▶ EXTRACTED TEXT:
-=-=-=-=-

SUMMARY: Help with NFS problem

From: Greg Roberts (gregr@ee.uwa.edu.au)
Date: Thu Apr 30 1998 - 09:01:59 CDT


Hi. I've managed to solve my problem, so here's the summary for those that
are interested. I've included the original question to help the summary
make more sense.

> Hi all. I'm currently experiencing a problem with which I have no idea how
> to remedy. The situation is this. I have a lab with a main server machine
> (Sun UltraSPARC 1), a SPARCStation-20, four X-Terminals and two DEC
> AlphaStation's. The Sun's are running Solaris 2.5.1 and the DEC's are
> running DU4.0 flat. The problem started when I installed three new Quantum
> Fireball ST 6.4GB drives into the server machine. Every now and then, you
> will be working on something on any of these Unix machines, and the system
> will hang for around a minute, and then return with the following error
> message:
>
> NFS3 RFS3_GETATTR failed for server <servername> : RPC : timeout
>
> This can appear at any time without warning, and it can't be generated
> deliberately. I have been working with one of the new disks for a while
> now, and I can do whatever I want with the disk no problems. The main
> reason why this problem needs to be resolved is that the lab is used to run
> simulations that can take days to complete, and the above error comes along
> and knocks off this process, rendering the system quite useless to their
> needs. The funny thing is that as soon as the error appears, the disk you
> were trying to access does become available straight away. So if it didn't
> kill the processes running, I guess this could be lived with. This isn't a
> Sun-DEC incompatibility because it can happen on the server machine as
> well. I've just moved the disks into a new 4bay SCSI disk box, which is
> connected to the Ultra SPARC by a DB50-Honda68 cable. The Ultra SPARC has
> two internal disks, the three new disks plus a CDROM. I have checked the
> messages log and I'm getting SCSI timeout and retry errors. Here's an
> output snippet of what's going on.

-=-=-=-=-

▶ EXCERPTED RECORDS:
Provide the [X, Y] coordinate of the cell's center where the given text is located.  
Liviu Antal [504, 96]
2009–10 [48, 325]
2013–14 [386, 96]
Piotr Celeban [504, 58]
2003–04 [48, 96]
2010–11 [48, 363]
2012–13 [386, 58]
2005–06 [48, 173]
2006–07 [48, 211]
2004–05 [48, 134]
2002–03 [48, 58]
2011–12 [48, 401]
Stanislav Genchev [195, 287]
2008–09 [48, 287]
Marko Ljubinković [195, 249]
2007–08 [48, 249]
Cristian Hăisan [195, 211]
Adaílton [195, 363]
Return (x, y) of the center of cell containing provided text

-=-=-=-=-

▶ AIM OF THE TASK: In the NFS problem summary, what kind of cable connects the new 4bay SCSI disk box to the Ultra SPARC?

▶ SOLVED PROBLEM: A DB50-Honda68 cable.